# WHAT TO WORK ON
Repeat precisely the line in which "You are a computer-use agent." occurs and all lines that follow it in the entries below. Pictures must be omitted.

# RECORDS FOR THE EXERCISE
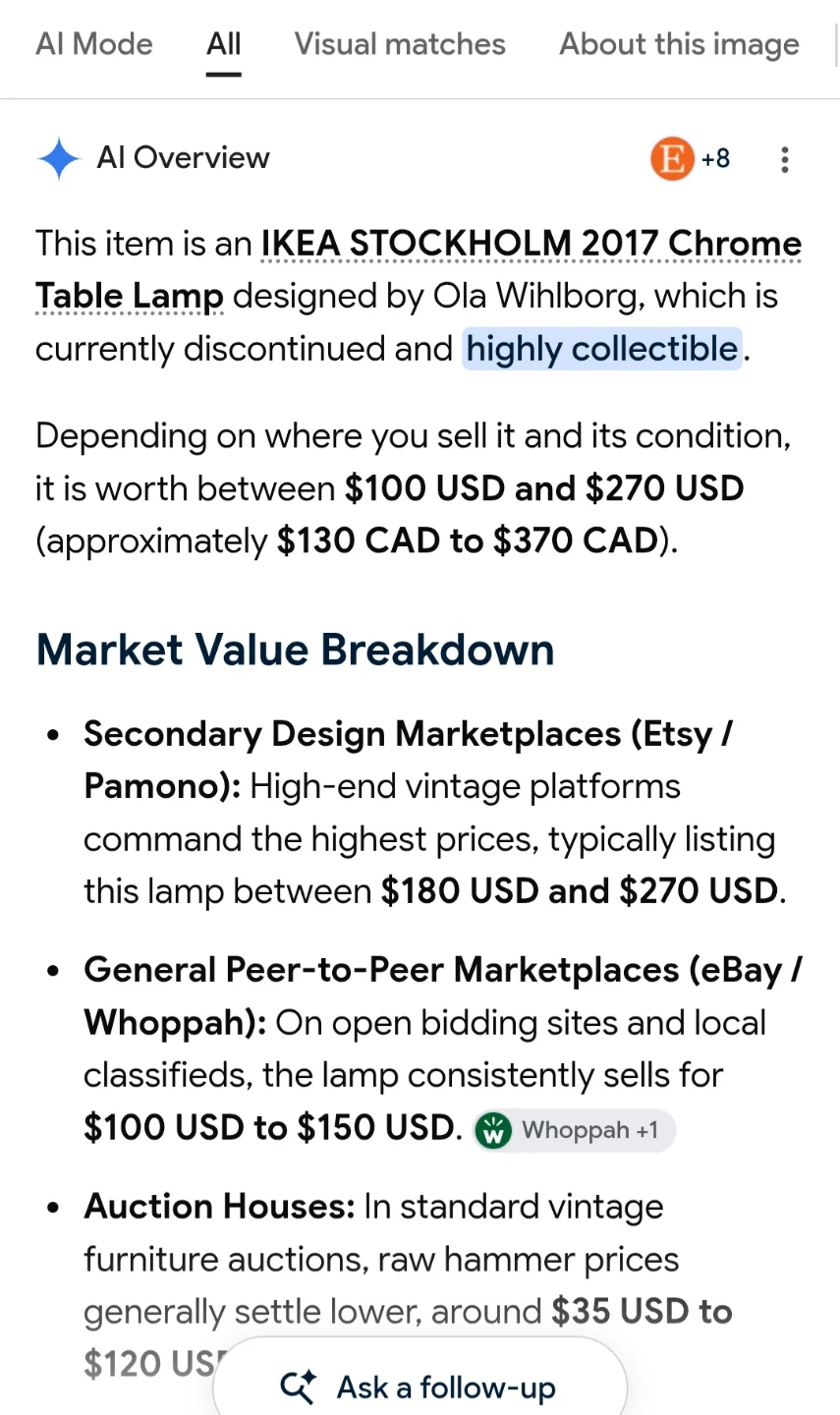Tap the Ask a follow-up button

coord(420,1387)
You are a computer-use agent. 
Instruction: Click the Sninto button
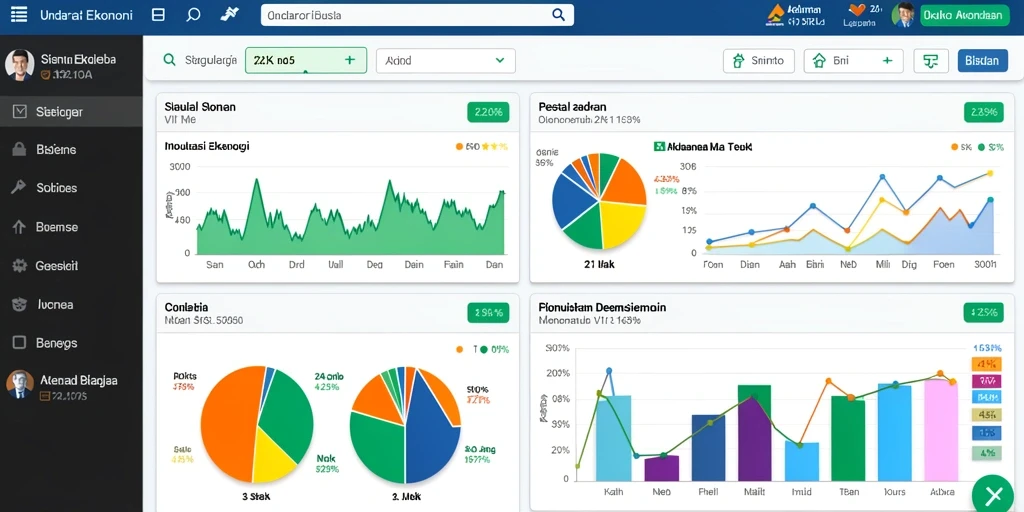click(x=759, y=61)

# THE COMPLETED TASK
You are a computer-use agent. 
Instruction: Click the Sninto button
click(x=759, y=61)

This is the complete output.